Nocun and Lamberty’s book is full of fascinating information about conspiracy theories and the links between the various scenes that promote them. Fake Facts is reminiscent of Jon Ronson’s writing, both for its ability to handle the complexity of academic psychology with a light touch and its inclusion of enough human-interest stories to make for a fascinating introduction for non-specialists. With an excellent chapter on COVID-19 and continued discussion of how politicians like Trump, Bolsonaro and members of Brexit movements use conspiracy theories, it could not be more relevant. It is particularly successful in looking at the far-right scene in Germany and its links to anti-vaccination movements and the esoteric scene.
The thematic chapters, structured like essays, take a broad range of examples from around the world, including many interviews conducted with people affected by conspiracy theories. Each chapter of the book looks at conspiracy theories in different areas, from politics to climate change denial, health, and ‘silly’ conspiracy theories. The theoretical framework is clear and well-structured and helps the reader to understand the common features of conspiracy narratives. The authors point out that conspiracy theories are not new, and were incredibly important for movements like Nazism. They go on to explore why people are susceptible to believing these theories. The chapter looking at ‘silly’ conspiracy narratives like ‘flat-earthism’ shows how dangerous such theories can be in their wider contexts. The book’s closing recommendations explain how we should deal with conspiracy theories if we encounter them, followed by a more wide-ranging conclusion on the links the authors have uncovered and their view on how conspiracy narratives work.

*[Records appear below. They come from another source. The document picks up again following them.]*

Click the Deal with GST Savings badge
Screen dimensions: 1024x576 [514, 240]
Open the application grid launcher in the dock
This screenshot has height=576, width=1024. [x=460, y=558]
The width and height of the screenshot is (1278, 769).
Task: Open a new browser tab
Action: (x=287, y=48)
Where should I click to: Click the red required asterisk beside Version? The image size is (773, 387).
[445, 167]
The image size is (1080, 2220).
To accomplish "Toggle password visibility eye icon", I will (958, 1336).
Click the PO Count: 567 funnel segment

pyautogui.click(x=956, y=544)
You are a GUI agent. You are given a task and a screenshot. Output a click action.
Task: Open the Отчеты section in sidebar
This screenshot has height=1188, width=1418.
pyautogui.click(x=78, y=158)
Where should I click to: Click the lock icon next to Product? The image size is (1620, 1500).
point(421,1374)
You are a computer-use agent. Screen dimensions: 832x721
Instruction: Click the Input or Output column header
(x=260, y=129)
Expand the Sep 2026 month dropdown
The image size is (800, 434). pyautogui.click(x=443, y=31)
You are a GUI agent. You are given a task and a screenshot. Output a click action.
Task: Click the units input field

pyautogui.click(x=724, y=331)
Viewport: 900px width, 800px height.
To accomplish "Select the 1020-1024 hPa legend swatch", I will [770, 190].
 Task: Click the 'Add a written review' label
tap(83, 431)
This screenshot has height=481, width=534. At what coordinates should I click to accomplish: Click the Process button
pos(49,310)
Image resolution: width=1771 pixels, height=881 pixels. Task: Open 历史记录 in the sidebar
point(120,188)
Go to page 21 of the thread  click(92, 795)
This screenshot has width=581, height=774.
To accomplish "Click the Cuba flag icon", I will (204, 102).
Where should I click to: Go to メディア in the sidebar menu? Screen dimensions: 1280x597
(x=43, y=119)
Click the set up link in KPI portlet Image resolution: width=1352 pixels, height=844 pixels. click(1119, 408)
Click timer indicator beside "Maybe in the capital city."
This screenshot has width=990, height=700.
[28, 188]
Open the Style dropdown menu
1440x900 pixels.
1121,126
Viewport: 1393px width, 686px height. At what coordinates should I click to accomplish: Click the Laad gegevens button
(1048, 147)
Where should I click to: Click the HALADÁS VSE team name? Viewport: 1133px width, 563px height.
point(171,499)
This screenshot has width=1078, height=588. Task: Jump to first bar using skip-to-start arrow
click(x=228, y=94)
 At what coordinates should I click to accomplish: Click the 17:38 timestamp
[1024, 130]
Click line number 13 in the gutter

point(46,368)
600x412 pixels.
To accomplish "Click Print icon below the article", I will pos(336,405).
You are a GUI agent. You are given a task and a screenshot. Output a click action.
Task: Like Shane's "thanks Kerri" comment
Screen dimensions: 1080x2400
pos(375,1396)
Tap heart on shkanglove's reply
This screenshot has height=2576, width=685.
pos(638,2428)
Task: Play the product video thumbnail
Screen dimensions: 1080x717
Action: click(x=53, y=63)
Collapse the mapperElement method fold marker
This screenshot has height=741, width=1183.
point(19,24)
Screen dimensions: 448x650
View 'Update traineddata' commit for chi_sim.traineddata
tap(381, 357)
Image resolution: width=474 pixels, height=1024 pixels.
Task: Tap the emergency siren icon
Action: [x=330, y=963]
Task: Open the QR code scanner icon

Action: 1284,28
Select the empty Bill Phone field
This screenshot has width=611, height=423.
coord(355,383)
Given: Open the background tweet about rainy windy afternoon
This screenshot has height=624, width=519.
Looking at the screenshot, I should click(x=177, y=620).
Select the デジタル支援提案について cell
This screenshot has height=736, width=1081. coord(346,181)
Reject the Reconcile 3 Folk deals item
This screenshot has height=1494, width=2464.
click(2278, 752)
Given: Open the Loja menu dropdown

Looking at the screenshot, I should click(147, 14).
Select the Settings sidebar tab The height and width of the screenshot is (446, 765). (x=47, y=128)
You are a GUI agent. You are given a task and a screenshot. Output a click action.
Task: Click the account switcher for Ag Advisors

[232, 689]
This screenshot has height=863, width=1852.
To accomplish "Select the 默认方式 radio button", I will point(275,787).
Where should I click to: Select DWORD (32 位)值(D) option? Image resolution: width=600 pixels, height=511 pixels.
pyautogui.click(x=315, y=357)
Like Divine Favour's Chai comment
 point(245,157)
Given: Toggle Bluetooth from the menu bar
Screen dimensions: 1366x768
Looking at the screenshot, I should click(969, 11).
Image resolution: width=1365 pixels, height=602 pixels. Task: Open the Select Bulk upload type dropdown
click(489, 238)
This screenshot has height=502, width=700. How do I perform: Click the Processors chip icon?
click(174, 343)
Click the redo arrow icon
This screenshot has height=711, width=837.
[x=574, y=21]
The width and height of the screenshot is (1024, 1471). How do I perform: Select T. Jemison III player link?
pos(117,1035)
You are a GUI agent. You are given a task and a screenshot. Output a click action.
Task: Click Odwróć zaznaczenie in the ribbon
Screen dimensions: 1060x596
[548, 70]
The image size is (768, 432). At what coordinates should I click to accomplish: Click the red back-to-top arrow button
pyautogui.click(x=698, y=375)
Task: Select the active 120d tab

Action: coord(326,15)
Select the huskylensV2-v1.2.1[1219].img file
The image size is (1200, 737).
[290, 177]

Fake Facts is written for a general audience and is journalistic in its language and approach. The combination of an academic and politician/activist as authors makes for very enlightening reading, and means that the writing is never dumbed down but also avoids jargon-laden, technical language. Furthermore, its handling of highly topical issues like COVID-19 make it the only publication on conspiracy theories to link long-term political developments to our immediate present.